PHIL 103R Introduction to Ethics
What are your rights and duties, and so what should you do? What is the best life for you, and so what type of person should you become? These two questions are both important, but they mark different approaches to ethics, with many emphasizing one but not the other. A principal aim in this course is to teach you an approach to ethics as a practical problem-solving self-discipline. This approach has traditionally been known as casuistry.
During the course we will examine the relations between evolution, theology, psychology, and morality. What is the basis of your moral values? Biology, God, your culture and upbringing, your gender, and/or other things? We will discuss, among other things, whether non-human primate social groups exhibit morality, whether morality is the same universally across cultures, and whether divine commands are right because God commands them or are commanded by God because they are right on independent grounds.
Students will write papers on their ideal life, the type of person they need to become to accomplish this ideal, and the personal standards they need to set for themselves to accomplish this ideal. The specific issues we discuss will include medical intervention in birth and death, human sexuality, the distribution of wealth and privilege, and differences of race and ethnicity. Five short tests will be taken, and the final exam will be comprehensive. The course is writing intensive. It is for people who relish an intellectual challenge.

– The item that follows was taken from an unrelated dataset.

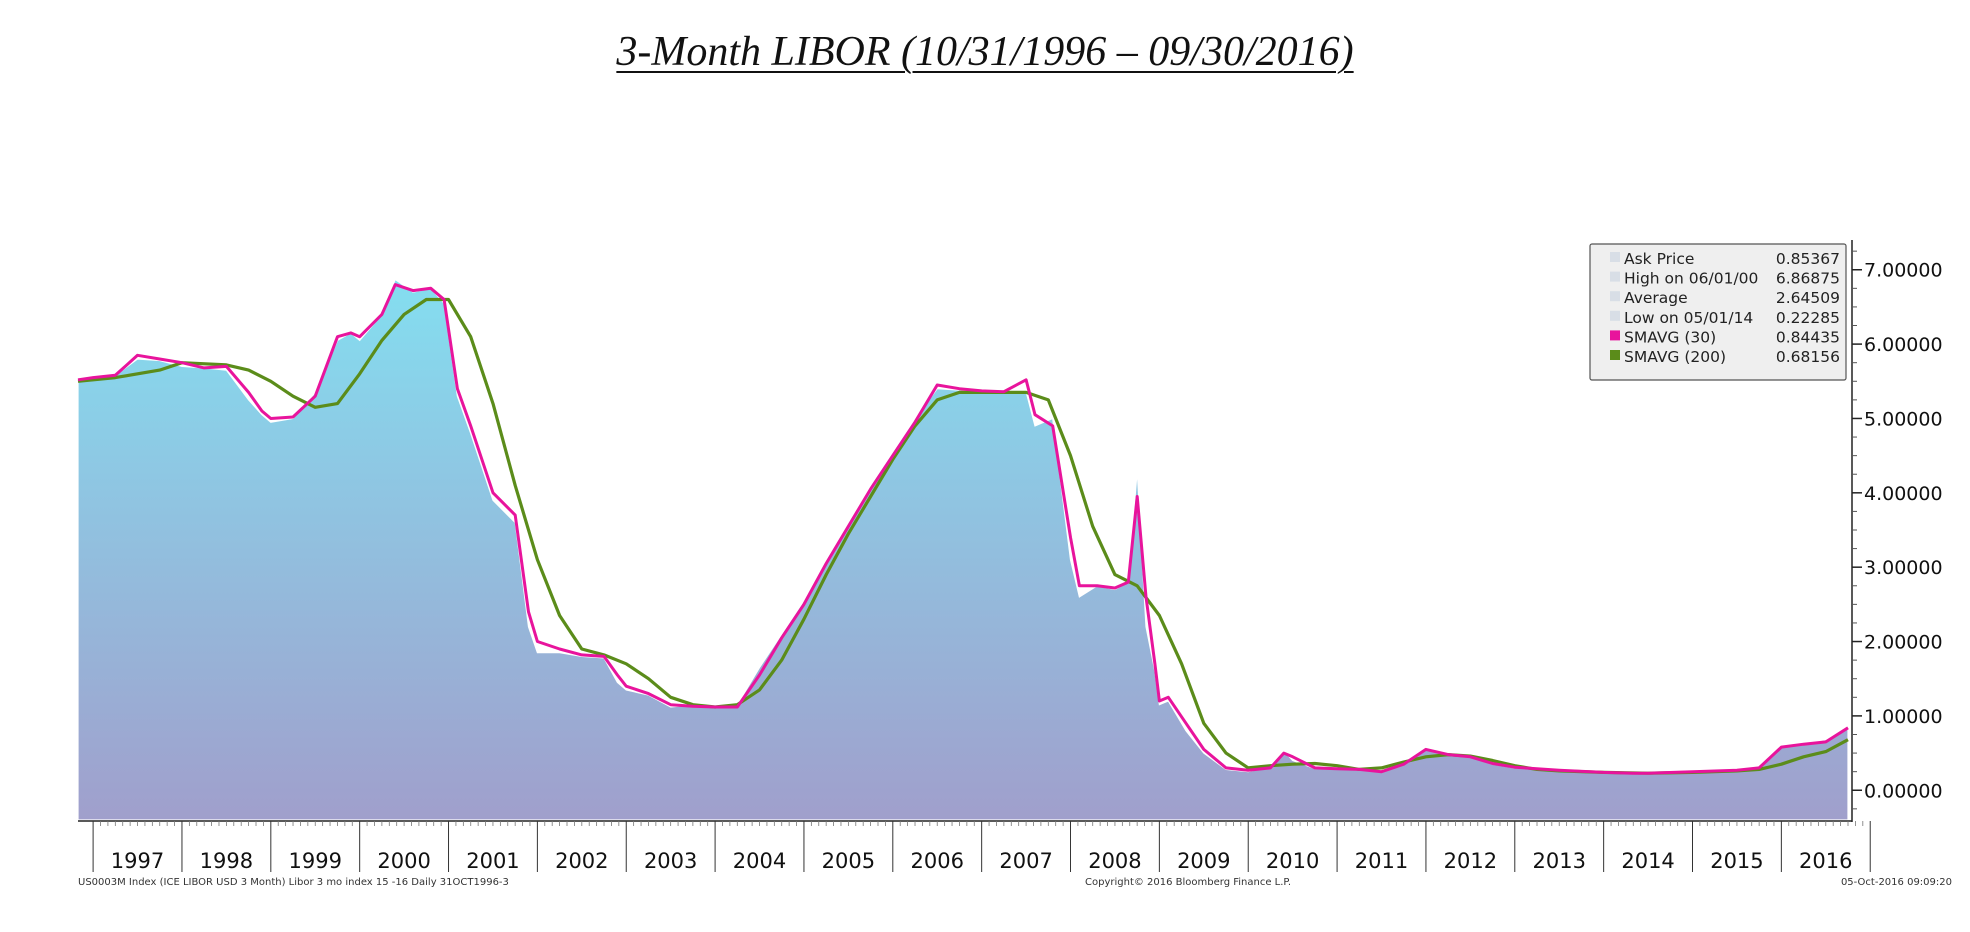  Describe the element at coordinates (1648, 861) in the screenshot. I see `x-tick-label: 2014` at that location.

PHIL 110M-Logic and Critical Thinking
This course will be divided into two parts. During the first part of the semester we will work on developing our critical thinking skills. Evaluating various forms of discourse including film, literature, and philosophy, students will learn to detect instances of prejudice, racism and oppression, identifying the biases inherent in certain structures like language. Students will be expected to write four critical reaction papers for this part of the course. The second part of the course is designed to introduce students to formal logic. By the end of the semester the students should be able to do the following: (1) translate statements in Categorical, Propositional, and Quantificational Logic, (2) evaluate and solve proofs in Categorical, Propositional, Quantificational Logic, (3) understand better some methods and techniques for problem solving. Students will take three exams and quizzes during this part of the class. Prerequisite: None
PHIL 200R Revolutions in Latin America
The course focuses its attention on selected Latin American philosophers and the role philosophical thought play in social and political revolutions. The context of this course, consequently, takes place within the context of Latin American revolutions primarily in the 20th century. The student should be able by the end of the semester to appreciate more fully some of the philosophical perspectives that have been developed in Latin America in relation to social and political problems most specifically. Students will be expected to write four critical essays. There will also be short answer quizzes given periodically on the reading assignments. In this class students will be expected to engage in dialogue with me and, at times, with each other. Prerequisite: None. Writing intensive.
PHIL 211R Modern Philosophy
This course will analyze the modern period in philosophy, the seventeenth-century through the nineteenth-century. We will read modern thinkers as Descartes, Spinoza, Locke, Kant, and Darwin and contemporary analyses of these thinkers by philosophers such as Charles Mills, Carole Patemen and Susan Bordo. During the semester we will consider a wide variety of issues. Some of these will be what is the proper role of government, how does one know if others have thinking minds, the role of the individual in society, what is reason, who has reason. There will be weekly writing assignments focused on developing philosophical skills and tests/quizzes. Writing intensive.
PHIL 240R Philosophy of Science
This course will focus on the nature/nurture debates that frequently arise in the human sciences. Our two main areas of study will be the Human Genome Project and human gender. We will discuss the historical roots of the HGP, its affects on medical technology and on questions in medical ethics. We will also talk about the way that DNA has become part of popular culture and discourse. Tentative texts for this section are: The Perfect Baby, by Glenn McGee and The DNA Mystique, by Dorothy Nelkin and Susan Lindee, as well as several articles. The second half of the course will focus on human gender. We will question whether gender is a cultural construct or a biological phenomenon (or perhaps both). We will read articles by and about John Money, the founder of the gender identity clinic at Johns Hopkins, Mickey Diamond, Money's intellectual (and, at times, physical) rival, and the famous twins case, which some argue has totally refuted the position that gender is only a social construct.
You should come to class having read the material for the day and prepared to write on and discuss the material. This will not be a lecture oriented class. I expect your full participation so that we can engage in dialogue together. This will make the course much more interesting for all of us. The course is a writing-based course, requiring several shorter papers and one longer paper.
PHIL 380-Ethics of Economic Development
The primary aim of the course is to provide students with the abilities to recognize and evaluate ethical issues and perspectives as they relate to economic, social, cultural, political, and technological development. Students will be engaged critically with aspects of development ranging from the growing rates of economic inequalities, poverty and healthcare, and sexism and its effects on policy alternatives. Students will be expected to write four critical essays. In this class you and your classmates will be expected to engage in dialogue with me and, at times, with each other. Your education, as a philosopher, requires that you learn to understand, appreciate, and be able to think critically about philosophical positions. Prerequisite: One course in philosophy. Writing intensive.